> **DIRECTIONS**
All lines containing the string "computer" must be copied from the entries.

INFORMATION SHOWN section start

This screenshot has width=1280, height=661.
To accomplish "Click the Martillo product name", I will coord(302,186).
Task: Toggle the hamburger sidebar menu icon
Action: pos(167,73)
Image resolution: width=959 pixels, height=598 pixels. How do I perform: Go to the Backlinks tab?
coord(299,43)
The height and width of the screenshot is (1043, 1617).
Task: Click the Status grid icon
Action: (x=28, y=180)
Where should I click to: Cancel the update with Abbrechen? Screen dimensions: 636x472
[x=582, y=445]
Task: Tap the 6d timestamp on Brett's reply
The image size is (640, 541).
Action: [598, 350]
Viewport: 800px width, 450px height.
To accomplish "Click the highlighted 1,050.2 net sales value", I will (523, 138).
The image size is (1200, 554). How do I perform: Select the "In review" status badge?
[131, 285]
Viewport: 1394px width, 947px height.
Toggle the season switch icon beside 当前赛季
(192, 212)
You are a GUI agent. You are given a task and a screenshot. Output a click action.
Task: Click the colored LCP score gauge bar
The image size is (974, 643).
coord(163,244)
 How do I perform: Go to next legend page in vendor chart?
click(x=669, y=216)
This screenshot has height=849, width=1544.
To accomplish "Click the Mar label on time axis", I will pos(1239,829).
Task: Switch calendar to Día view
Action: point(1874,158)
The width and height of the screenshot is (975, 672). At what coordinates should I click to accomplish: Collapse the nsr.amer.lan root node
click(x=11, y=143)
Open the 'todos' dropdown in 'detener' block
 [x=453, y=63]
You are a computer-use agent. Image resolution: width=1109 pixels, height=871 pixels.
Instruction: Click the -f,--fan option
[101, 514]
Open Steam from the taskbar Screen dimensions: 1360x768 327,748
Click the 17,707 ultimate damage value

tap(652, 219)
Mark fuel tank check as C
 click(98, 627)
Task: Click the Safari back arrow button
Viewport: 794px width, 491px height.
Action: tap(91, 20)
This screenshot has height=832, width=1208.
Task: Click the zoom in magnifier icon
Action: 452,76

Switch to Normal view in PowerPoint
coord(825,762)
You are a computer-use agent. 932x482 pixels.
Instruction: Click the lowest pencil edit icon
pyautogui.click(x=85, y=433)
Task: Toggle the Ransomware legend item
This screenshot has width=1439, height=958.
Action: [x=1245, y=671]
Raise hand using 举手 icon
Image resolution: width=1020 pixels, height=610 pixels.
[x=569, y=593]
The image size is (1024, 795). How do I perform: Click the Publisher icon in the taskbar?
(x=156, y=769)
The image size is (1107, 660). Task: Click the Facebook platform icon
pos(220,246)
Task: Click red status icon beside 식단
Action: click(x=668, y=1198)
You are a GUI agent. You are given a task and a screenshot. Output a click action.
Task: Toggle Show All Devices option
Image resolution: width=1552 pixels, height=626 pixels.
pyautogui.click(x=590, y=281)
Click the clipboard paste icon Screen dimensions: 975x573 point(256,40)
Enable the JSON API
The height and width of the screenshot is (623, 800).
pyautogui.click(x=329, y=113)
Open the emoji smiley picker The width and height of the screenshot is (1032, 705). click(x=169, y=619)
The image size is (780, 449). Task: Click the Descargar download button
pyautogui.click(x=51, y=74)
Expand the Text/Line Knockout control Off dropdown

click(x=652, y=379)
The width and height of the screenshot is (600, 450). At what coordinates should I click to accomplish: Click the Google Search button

INFORMATION SHOWN section end

> **FINISHED TASK**
You are a computer-use agent. Image resolution: width=1109 pixels, height=871 pixels.
You are a computer-use agent. 932x482 pixels.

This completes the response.